The FDA allowing Claritin to be sold over the counter will reduce Rx costs. The drug will then no longer be covered by Rx plans. The change is anticipated for January 1st.
The Segal 2003 trend survey of carriers for plans with Rx shows 14.5% for PPO, 14.9% for POS, 14.4% for HMO, 16.2% for non-network fee for service and 15.9% for high deductible plans. Rx trends made up approximately 1.3% of the total trend figures. Stand-alone trend for Rx retail averaged 19.5% with mail order at 18.9%. Indemnity dental trend is projected at 7.8%, Dental PPO at 6.5% and DHMO at 6.0%. Trend figures are annual, but when applied to experience, trend is greater. This is because trend is multiplicative and is figured from the midpoint of the experience period carriers are looking at to the mid-point of the renewal period. Thus, since renewals are projected early, actual trend used in renewals is more than the annual figures quoted here. Trend consists of such items as medical price inflation, deductible and copayment leveraging and cost shifting. Trend is not reflective of employee contribution rate increases, plan design changes and demographic changes.

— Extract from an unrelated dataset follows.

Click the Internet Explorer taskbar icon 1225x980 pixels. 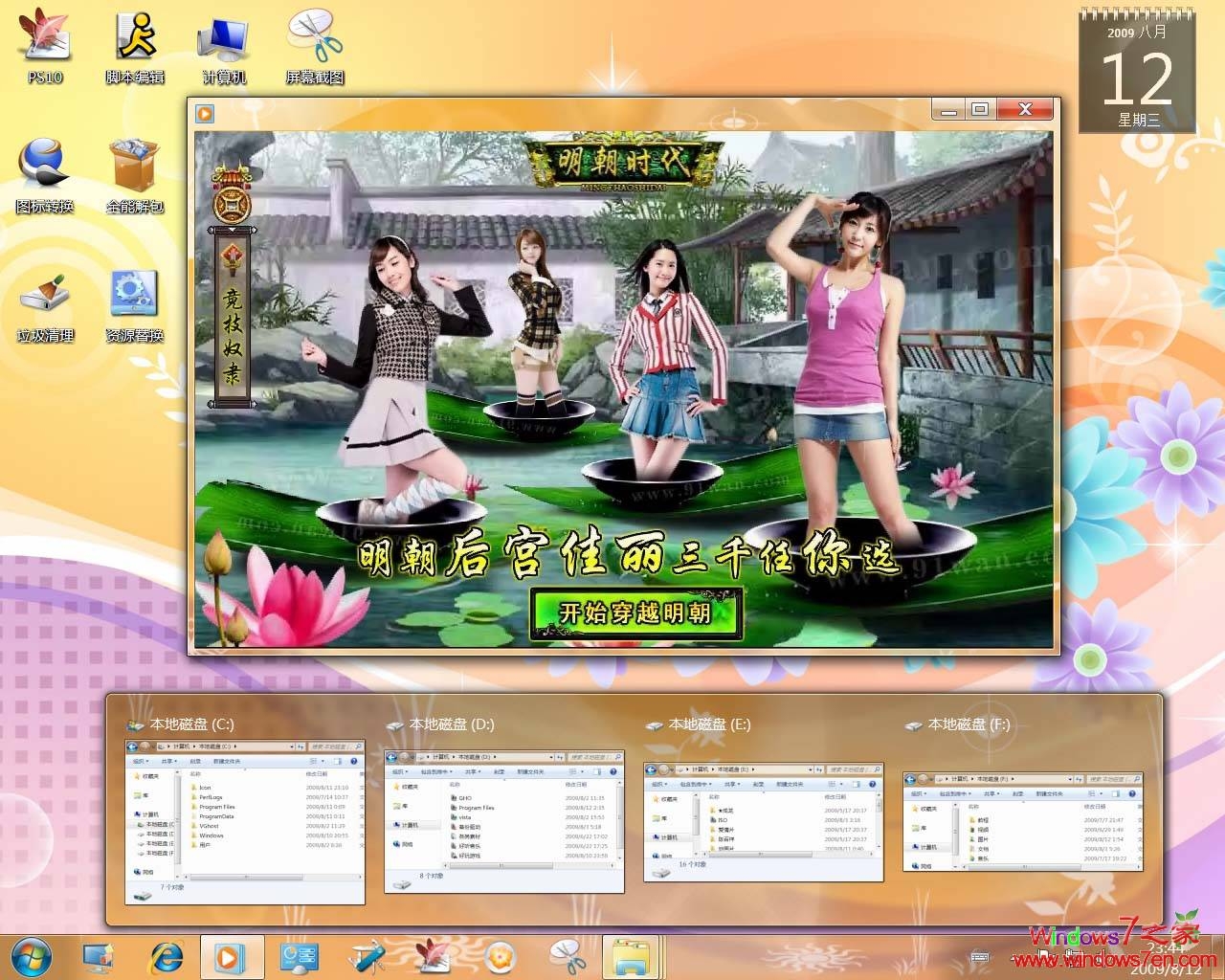(x=166, y=956)
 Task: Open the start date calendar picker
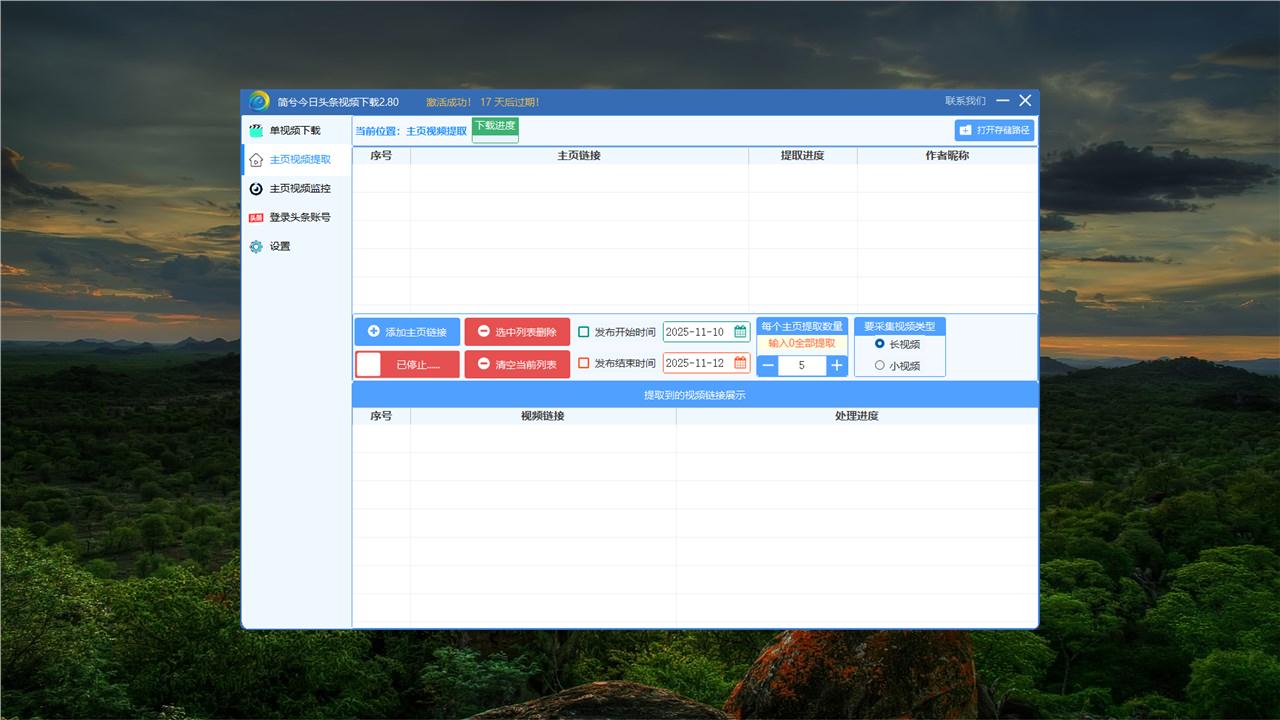click(740, 332)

The DOL is calling for implementation of Association Health Plans to expand health care coverage for small groups. The DOL asserts that AHPs would lower average premiums by 13% and insure an additional 2M people. Much of the reduction is to be obtained by making the plans exempt from state laws. The DOL also predicts substantial administrative cost savings. However, the DOL push for AHPs is somewhat of a pipe dream. Associations that would offer the plans would have to meet strict financing requirements and reserve requirements that most could not meet. In addition to normal reserves, the AHP would have to set aside an additional $500K to $2M reserve. If an association could meet those requirements, most could already be offering self-funded MEWAS. In addition, the AHPs would have to comply with HIPAA, meet certain bonding requirements (for failure to fund claims) and pay assessments to a DOL maintained AHP fund that would allow for takeover of failed AHPs. This call for AHPs and the attending requirements shows how little the DOL understands the funding of health insurance.